Reproduce every line of the data below word for word, leaving out the pictures.

══ INFORMATION SUPPLIED ══

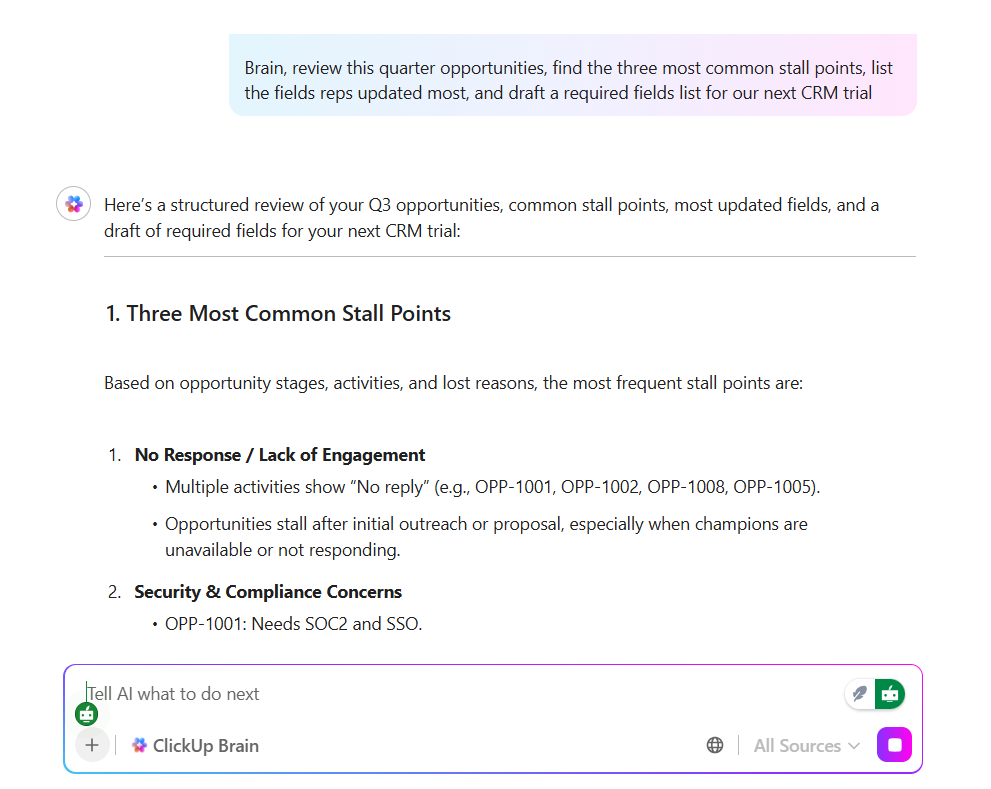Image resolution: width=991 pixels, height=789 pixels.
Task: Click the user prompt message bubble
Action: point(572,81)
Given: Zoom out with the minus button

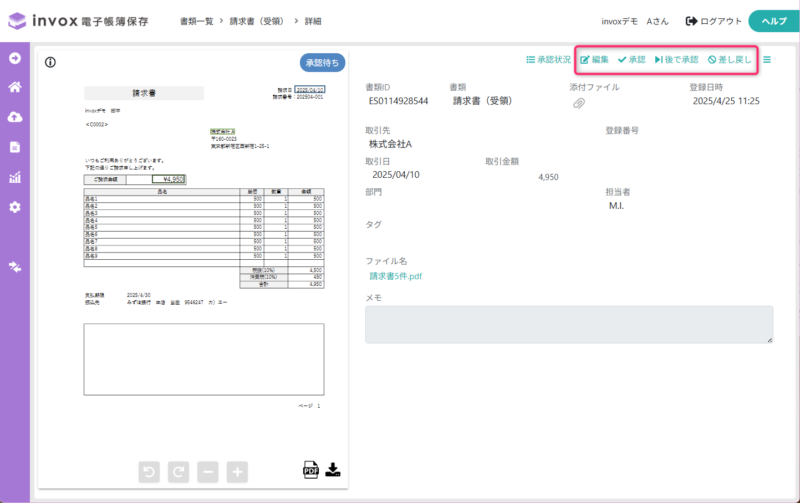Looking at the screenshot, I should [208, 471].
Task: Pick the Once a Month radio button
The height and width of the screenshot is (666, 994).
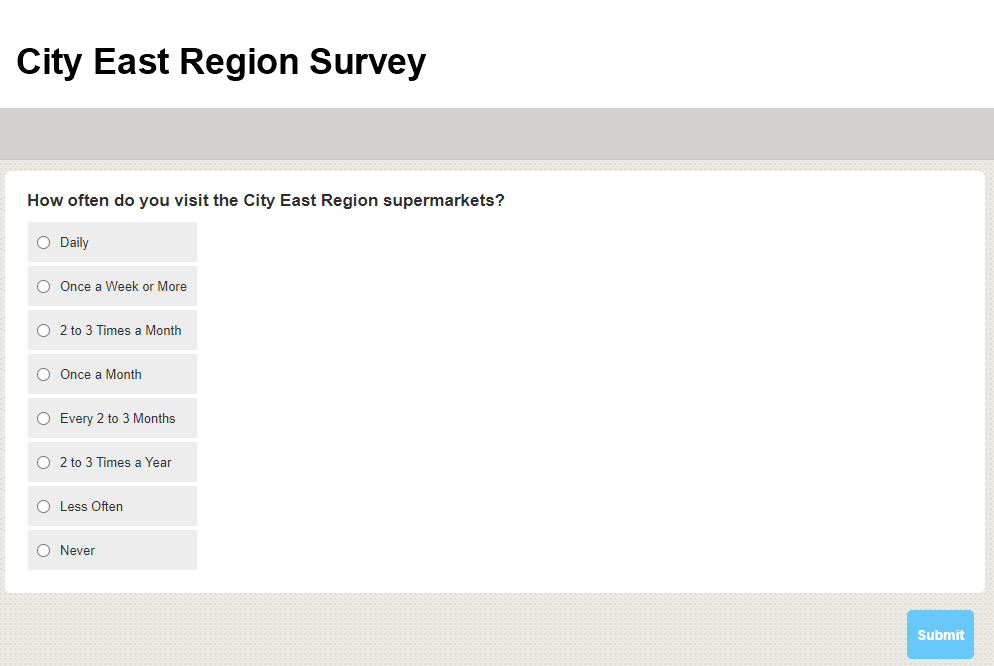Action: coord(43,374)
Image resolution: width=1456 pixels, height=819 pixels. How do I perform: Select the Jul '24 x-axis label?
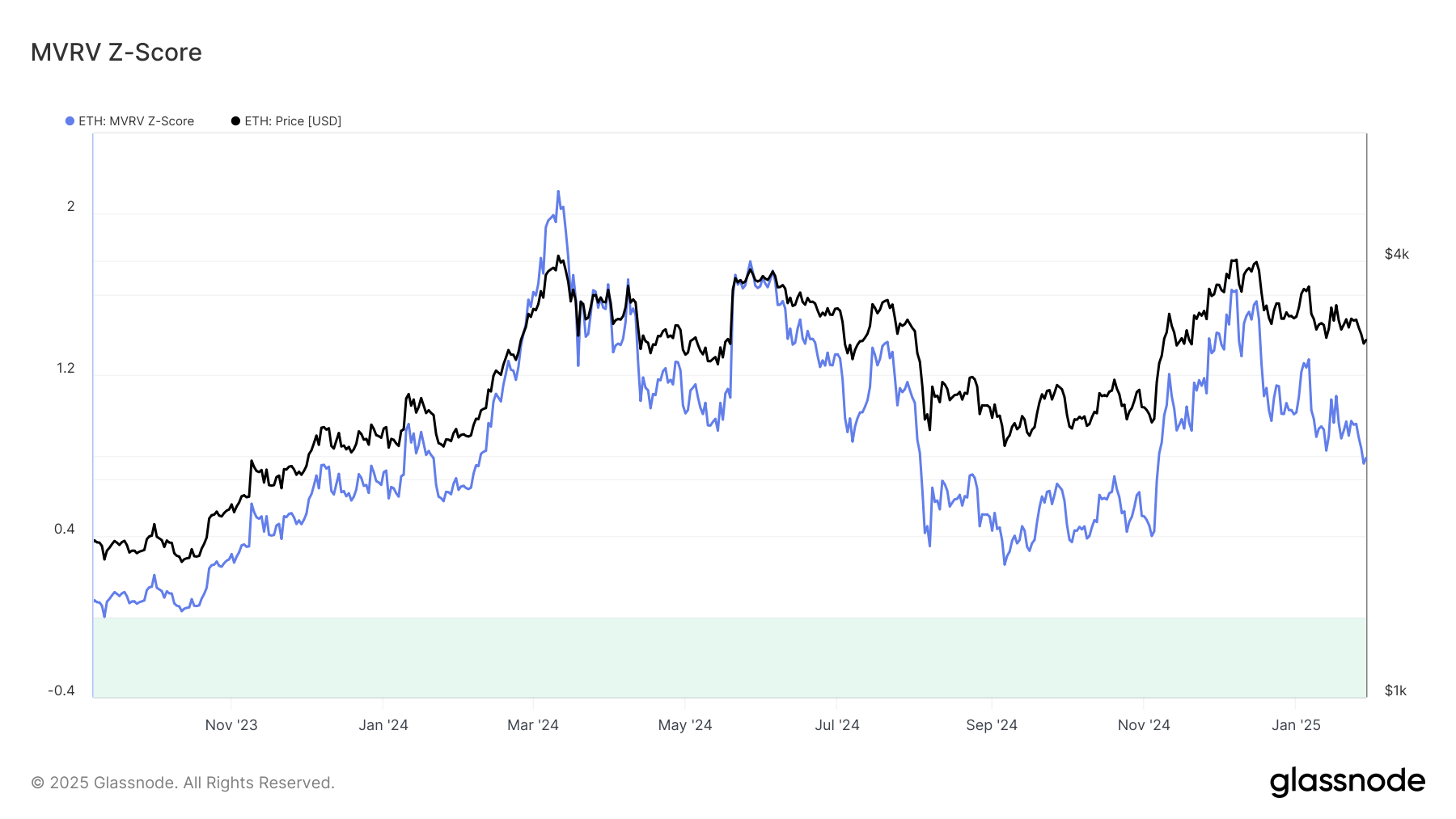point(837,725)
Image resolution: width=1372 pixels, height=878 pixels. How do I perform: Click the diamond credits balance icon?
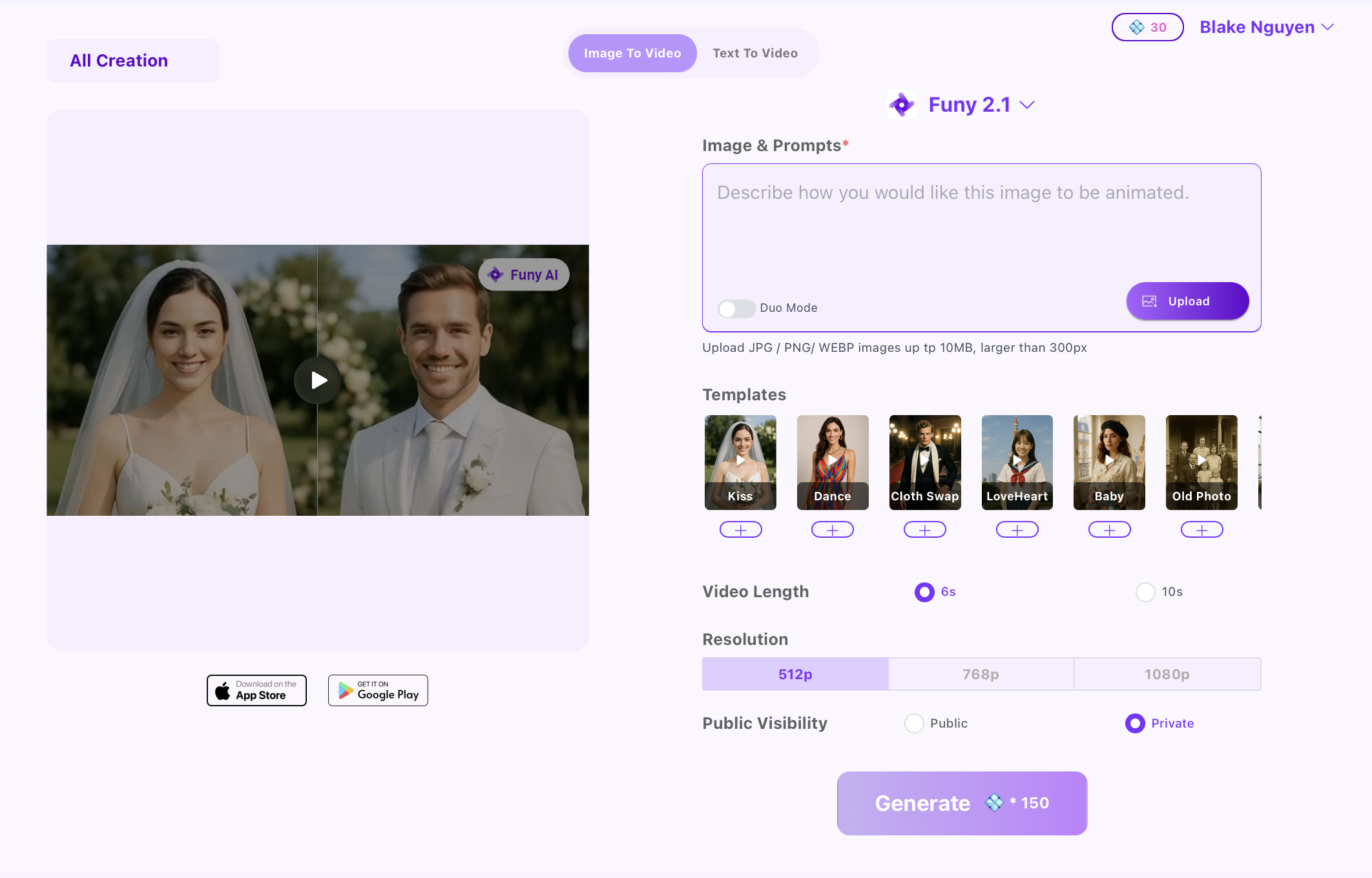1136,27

═══

* ANSWER BELOW:
Image resolution: width=991 pixels, height=789 pixels.
Task: Click the user prompt message bubble
Action: point(572,81)
Given: Zoom out with the minus button

Looking at the screenshot, I should [208, 471].
Task: Pick the Once a Month radio button
The height and width of the screenshot is (666, 994).
Action: coord(43,374)
Image resolution: width=1456 pixels, height=819 pixels. How do I perform: Select the Jul '24 x-axis label?
point(837,725)
Image resolution: width=1372 pixels, height=878 pixels. How do I perform: Click the diamond credits balance icon?
1136,27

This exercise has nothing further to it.